(Beginning of SUPPLIED MATERIAL)

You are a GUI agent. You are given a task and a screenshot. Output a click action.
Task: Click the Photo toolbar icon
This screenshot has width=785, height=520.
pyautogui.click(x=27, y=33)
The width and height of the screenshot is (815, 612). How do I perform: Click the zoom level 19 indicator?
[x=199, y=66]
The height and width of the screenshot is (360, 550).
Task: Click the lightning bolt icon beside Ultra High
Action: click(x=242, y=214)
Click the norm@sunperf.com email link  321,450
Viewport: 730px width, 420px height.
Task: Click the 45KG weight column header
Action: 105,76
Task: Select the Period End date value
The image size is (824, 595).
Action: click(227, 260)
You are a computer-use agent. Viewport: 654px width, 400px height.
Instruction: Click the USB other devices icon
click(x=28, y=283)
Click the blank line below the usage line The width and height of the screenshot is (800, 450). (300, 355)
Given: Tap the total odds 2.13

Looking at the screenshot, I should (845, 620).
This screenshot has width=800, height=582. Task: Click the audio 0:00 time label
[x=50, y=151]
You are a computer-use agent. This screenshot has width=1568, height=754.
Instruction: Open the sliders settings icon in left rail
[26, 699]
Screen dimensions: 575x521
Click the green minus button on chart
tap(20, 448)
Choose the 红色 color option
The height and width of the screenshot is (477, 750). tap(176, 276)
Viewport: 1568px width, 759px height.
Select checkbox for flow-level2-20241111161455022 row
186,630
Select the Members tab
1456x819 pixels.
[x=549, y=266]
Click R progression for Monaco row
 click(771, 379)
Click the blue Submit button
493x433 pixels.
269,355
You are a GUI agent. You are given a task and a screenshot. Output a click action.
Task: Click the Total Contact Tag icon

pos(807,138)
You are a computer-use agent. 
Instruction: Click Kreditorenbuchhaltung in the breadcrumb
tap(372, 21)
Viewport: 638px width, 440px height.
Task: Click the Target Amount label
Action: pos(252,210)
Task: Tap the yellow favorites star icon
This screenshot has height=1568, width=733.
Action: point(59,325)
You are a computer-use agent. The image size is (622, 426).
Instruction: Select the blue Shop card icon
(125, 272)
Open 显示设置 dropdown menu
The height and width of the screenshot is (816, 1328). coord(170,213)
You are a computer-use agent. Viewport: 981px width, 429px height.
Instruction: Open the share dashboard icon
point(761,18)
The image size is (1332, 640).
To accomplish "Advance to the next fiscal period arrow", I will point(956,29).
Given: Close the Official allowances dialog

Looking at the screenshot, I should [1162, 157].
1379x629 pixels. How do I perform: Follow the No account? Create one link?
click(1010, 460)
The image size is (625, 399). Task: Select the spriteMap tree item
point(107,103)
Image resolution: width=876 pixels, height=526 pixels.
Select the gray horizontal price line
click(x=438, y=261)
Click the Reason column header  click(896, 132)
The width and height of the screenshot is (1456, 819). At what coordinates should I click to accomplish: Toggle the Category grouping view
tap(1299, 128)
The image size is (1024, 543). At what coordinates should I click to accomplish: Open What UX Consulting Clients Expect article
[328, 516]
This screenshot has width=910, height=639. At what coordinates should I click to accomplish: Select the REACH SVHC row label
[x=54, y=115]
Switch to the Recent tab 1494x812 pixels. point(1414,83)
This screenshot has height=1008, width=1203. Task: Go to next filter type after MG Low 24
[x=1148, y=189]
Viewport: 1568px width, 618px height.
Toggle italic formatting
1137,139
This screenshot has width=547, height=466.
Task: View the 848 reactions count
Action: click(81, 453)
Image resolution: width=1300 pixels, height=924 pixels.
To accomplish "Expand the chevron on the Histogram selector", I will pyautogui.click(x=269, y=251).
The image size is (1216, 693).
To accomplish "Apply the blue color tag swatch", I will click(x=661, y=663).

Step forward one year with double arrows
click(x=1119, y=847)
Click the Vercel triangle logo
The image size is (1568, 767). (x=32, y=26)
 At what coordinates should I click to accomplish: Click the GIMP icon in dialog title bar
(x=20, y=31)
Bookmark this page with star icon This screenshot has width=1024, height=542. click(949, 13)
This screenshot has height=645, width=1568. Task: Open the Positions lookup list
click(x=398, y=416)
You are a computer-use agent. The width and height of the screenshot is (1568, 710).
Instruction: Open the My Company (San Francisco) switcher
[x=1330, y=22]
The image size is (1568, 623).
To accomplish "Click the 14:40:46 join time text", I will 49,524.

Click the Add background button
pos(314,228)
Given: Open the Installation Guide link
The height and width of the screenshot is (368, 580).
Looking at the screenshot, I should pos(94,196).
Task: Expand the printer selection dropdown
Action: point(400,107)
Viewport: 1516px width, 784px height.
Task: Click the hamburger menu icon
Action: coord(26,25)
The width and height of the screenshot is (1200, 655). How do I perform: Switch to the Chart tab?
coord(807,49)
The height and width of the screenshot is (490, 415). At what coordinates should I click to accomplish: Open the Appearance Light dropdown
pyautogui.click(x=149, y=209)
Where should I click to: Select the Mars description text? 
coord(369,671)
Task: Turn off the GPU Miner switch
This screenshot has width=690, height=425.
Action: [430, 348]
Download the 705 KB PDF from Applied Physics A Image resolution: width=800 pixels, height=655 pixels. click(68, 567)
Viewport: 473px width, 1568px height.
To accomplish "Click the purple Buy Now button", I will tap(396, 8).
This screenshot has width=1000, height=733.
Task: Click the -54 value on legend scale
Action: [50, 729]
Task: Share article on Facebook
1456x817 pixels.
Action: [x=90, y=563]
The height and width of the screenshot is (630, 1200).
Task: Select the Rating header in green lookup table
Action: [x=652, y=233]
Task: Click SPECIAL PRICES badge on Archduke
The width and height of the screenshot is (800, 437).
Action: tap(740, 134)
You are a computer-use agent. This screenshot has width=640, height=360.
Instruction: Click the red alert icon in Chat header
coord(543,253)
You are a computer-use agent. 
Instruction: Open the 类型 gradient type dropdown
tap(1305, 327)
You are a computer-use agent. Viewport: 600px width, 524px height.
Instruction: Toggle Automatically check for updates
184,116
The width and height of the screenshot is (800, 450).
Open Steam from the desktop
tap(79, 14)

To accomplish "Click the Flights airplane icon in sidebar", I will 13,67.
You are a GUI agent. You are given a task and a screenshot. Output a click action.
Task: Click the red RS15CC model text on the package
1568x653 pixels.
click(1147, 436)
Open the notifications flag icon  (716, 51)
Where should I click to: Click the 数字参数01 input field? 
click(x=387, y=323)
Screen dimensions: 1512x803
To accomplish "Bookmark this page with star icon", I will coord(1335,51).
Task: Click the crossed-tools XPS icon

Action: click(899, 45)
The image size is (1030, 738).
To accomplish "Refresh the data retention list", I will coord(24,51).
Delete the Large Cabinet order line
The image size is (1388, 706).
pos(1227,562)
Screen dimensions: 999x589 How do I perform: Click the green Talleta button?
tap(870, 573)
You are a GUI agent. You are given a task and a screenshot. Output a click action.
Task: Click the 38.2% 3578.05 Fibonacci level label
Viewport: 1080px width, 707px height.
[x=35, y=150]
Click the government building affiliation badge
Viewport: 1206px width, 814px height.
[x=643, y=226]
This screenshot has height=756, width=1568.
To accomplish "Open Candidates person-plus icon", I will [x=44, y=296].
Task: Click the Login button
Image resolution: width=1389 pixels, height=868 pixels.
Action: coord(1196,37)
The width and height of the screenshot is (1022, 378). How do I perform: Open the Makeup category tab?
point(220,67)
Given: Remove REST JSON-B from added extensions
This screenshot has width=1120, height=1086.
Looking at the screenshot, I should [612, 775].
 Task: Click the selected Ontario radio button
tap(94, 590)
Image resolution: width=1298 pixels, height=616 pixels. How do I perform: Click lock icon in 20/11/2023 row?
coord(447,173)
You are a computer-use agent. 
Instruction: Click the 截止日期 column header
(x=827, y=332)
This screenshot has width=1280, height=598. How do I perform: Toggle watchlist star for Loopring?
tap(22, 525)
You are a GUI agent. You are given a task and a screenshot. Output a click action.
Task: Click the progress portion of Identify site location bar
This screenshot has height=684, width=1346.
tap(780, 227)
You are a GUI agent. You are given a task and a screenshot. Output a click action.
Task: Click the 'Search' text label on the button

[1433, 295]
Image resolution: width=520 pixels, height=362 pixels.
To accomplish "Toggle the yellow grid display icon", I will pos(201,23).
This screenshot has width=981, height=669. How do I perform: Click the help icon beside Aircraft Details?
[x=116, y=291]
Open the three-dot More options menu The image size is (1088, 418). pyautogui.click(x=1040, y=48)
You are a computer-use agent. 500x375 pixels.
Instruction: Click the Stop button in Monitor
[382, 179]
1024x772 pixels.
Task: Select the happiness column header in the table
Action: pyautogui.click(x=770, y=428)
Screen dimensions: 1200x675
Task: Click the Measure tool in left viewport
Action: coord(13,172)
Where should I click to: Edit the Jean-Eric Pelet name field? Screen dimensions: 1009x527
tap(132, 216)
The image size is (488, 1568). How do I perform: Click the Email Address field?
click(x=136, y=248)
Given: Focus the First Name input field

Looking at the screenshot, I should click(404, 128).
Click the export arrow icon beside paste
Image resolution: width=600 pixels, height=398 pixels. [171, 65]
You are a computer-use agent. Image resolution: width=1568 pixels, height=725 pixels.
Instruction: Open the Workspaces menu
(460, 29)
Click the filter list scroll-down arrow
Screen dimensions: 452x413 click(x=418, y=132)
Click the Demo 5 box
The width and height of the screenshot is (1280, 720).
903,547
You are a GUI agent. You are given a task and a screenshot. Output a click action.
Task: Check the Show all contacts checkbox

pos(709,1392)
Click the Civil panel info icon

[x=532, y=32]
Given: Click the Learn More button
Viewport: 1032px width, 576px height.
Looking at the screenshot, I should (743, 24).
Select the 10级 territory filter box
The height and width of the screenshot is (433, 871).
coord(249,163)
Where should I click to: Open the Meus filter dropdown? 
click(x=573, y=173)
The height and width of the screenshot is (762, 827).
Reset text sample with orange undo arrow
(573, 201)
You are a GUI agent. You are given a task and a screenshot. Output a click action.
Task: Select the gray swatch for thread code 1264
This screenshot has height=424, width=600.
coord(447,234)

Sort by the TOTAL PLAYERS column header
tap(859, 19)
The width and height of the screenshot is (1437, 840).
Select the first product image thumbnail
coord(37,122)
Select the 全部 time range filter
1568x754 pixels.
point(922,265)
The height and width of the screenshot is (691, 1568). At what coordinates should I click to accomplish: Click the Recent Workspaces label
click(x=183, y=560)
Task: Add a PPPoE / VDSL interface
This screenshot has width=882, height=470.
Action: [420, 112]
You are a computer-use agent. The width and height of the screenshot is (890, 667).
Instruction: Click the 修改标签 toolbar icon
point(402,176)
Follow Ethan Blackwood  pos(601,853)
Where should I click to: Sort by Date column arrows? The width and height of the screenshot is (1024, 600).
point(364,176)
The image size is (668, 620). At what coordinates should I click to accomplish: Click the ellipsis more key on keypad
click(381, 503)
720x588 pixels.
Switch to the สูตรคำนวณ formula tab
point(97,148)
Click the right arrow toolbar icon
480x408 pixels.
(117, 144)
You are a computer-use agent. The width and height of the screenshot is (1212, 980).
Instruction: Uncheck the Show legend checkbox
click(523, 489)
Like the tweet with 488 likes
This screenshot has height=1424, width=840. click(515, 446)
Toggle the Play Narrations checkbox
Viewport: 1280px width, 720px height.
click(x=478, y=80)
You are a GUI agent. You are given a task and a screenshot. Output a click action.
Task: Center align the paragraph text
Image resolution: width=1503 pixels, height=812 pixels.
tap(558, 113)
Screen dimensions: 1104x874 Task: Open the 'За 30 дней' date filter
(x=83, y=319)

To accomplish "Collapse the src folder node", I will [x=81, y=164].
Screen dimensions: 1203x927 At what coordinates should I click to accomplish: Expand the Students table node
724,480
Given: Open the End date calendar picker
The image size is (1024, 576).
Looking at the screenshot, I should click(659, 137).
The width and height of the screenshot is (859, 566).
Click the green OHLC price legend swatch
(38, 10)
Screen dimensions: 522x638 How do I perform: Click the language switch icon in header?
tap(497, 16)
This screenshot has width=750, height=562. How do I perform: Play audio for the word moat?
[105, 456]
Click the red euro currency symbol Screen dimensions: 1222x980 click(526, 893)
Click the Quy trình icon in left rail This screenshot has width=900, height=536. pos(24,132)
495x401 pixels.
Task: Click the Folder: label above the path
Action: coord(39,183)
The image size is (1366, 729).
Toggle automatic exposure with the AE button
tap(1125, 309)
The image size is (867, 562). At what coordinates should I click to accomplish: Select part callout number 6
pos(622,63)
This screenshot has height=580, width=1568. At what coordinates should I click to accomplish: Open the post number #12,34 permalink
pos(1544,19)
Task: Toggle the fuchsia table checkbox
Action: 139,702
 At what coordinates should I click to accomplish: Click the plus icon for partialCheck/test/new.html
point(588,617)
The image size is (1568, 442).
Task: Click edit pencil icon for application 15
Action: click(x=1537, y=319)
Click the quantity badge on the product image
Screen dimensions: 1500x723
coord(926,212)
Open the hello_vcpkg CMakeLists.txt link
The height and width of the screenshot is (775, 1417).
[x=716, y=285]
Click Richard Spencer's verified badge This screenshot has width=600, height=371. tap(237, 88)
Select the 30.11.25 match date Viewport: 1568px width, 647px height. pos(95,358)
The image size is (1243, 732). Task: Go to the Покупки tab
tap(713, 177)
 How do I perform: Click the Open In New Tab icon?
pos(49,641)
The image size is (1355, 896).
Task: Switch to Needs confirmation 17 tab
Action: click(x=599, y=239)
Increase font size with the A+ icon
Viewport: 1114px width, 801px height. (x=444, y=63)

(End of SUPPLIED MATERIAL)

Quote exactly the first line of the data and every line after it through the one holding "Task: Select the Period End date value".

You are a GUI agent. You are given a task and a screenshot. Output a click action.
Task: Click the Photo toolbar icon
This screenshot has width=785, height=520.
pyautogui.click(x=27, y=33)
The width and height of the screenshot is (815, 612). How do I perform: Click the zoom level 19 indicator?
[x=199, y=66]
The height and width of the screenshot is (360, 550).
Task: Click the lightning bolt icon beside Ultra High
Action: click(x=242, y=214)
Click the norm@sunperf.com email link  321,450
Viewport: 730px width, 420px height.
Task: Click the 45KG weight column header
Action: 105,76
Task: Select the Period End date value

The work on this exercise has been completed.